Dataset entries
[Start of section]
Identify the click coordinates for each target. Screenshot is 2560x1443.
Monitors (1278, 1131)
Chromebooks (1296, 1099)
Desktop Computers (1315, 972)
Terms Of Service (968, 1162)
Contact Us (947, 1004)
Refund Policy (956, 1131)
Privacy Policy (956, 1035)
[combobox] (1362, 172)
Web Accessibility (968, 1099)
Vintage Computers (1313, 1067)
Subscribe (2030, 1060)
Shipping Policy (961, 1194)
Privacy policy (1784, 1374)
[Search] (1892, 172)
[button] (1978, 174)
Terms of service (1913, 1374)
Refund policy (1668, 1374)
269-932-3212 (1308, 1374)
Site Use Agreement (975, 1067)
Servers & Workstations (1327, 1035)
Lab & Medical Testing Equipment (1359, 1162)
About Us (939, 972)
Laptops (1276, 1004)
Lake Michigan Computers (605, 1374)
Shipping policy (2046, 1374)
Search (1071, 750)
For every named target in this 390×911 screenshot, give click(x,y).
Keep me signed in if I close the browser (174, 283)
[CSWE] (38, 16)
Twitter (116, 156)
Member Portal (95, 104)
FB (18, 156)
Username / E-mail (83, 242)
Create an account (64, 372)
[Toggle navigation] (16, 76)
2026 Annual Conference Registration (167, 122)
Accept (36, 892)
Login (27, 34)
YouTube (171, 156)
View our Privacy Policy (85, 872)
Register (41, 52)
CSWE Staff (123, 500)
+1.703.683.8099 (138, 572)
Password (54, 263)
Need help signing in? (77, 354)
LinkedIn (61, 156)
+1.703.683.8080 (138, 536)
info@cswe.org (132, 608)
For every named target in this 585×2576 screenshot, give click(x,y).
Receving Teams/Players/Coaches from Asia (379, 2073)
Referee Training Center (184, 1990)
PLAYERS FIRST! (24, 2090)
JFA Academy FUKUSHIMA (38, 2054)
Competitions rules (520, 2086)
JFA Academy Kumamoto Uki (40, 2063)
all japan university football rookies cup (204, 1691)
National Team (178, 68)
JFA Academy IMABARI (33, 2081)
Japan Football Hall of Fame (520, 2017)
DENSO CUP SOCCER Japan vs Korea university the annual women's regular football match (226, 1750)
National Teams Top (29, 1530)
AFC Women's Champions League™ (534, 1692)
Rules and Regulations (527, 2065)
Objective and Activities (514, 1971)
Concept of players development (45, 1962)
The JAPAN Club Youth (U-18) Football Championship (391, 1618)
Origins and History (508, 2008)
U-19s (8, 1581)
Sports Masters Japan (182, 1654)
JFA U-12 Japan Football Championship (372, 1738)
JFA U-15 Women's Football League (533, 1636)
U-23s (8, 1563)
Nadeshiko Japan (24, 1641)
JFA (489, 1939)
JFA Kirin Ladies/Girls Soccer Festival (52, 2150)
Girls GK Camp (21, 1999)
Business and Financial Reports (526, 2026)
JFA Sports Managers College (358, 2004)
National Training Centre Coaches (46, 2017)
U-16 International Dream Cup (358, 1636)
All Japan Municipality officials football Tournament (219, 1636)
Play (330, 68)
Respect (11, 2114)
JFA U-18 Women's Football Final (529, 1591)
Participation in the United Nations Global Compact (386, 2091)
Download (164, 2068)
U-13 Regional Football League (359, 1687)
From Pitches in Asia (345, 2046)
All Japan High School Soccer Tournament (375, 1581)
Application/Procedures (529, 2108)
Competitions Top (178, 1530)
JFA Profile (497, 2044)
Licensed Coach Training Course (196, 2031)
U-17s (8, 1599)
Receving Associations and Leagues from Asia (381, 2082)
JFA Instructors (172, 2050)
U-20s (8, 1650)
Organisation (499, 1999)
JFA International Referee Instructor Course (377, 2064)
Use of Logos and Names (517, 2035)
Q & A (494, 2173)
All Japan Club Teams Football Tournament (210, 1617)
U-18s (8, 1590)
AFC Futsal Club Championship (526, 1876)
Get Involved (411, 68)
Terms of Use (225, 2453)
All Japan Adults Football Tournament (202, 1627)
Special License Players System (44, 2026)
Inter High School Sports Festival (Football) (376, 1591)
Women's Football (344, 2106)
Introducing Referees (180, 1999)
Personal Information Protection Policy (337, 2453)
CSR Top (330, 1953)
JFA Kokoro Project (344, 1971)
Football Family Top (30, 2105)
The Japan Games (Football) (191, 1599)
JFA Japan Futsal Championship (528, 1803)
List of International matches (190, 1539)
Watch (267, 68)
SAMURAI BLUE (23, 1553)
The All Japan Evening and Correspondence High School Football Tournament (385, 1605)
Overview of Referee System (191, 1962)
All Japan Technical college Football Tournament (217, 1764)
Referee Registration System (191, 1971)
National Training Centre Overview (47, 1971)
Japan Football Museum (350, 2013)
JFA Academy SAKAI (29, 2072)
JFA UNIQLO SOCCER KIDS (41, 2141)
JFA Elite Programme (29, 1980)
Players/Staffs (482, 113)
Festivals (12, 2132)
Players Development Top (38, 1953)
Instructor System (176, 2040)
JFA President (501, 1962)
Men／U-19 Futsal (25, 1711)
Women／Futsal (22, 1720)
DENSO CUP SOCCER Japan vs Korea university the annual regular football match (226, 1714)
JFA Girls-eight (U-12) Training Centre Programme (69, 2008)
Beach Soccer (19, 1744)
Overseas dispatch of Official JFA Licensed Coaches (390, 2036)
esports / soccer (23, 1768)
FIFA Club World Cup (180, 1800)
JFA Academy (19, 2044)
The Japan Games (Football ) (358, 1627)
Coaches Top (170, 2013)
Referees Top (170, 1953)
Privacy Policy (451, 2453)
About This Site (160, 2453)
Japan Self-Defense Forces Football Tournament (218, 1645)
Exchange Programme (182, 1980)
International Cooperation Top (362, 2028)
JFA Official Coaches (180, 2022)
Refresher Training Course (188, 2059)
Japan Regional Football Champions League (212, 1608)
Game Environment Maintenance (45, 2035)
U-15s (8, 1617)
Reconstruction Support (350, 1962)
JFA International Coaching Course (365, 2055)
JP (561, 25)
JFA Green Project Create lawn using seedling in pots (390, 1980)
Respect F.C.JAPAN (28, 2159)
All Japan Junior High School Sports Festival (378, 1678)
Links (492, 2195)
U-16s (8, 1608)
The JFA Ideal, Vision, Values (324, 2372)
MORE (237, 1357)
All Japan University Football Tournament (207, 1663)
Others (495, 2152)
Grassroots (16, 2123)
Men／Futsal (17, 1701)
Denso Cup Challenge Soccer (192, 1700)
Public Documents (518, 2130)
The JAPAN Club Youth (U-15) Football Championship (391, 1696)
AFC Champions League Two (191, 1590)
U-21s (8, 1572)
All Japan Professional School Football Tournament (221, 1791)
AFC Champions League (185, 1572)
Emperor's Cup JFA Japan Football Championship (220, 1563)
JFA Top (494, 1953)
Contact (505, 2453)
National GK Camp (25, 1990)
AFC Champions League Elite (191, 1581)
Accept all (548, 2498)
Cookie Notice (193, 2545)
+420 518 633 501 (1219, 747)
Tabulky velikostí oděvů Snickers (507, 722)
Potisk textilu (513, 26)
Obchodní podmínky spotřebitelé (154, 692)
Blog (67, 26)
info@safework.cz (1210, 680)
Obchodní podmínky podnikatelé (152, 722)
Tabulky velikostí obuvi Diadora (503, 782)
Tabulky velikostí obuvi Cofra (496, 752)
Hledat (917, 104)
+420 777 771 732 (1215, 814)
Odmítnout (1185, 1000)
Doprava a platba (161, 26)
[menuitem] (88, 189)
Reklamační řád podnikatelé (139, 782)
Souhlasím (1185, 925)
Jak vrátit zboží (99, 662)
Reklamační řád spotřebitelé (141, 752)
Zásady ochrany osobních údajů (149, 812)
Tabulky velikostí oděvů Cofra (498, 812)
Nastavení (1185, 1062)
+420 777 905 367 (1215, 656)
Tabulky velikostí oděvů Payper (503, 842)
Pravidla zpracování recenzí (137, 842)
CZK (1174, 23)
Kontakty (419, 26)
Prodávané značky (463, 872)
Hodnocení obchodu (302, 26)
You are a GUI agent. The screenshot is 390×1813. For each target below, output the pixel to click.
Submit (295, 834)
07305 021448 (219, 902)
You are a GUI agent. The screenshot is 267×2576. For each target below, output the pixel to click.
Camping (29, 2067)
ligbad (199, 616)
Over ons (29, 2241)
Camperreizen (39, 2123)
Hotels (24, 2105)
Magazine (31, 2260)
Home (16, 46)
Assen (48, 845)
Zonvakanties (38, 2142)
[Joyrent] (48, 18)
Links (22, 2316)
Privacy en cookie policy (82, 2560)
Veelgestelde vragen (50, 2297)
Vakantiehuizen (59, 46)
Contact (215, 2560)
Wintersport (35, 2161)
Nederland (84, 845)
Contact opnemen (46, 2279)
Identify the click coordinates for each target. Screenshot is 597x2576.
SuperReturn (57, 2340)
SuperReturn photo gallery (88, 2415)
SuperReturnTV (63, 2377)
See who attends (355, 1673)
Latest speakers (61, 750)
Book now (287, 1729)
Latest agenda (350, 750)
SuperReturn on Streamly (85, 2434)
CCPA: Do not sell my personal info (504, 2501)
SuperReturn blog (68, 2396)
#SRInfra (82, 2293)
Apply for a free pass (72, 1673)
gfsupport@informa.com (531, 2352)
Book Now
[End of section]
**What needs to be done**
Repeat the entries above exactly, from the first line through the line containing "Servers & Workstations (1327, 1035)".

**Output of the task**
Identify the click coordinates for each target. Screenshot is 2560x1443.
Monitors (1278, 1131)
Chromebooks (1296, 1099)
Desktop Computers (1315, 972)
Terms Of Service (968, 1162)
Contact Us (947, 1004)
Refund Policy (956, 1131)
Privacy Policy (956, 1035)
[combobox] (1362, 172)
Web Accessibility (968, 1099)
Vintage Computers (1313, 1067)
Subscribe (2030, 1060)
Shipping Policy (961, 1194)
Privacy policy (1784, 1374)
[Search] (1892, 172)
[button] (1978, 174)
Terms of service (1913, 1374)
Refund policy (1668, 1374)
269-932-3212 (1308, 1374)
Site Use Agreement (975, 1067)
Servers & Workstations (1327, 1035)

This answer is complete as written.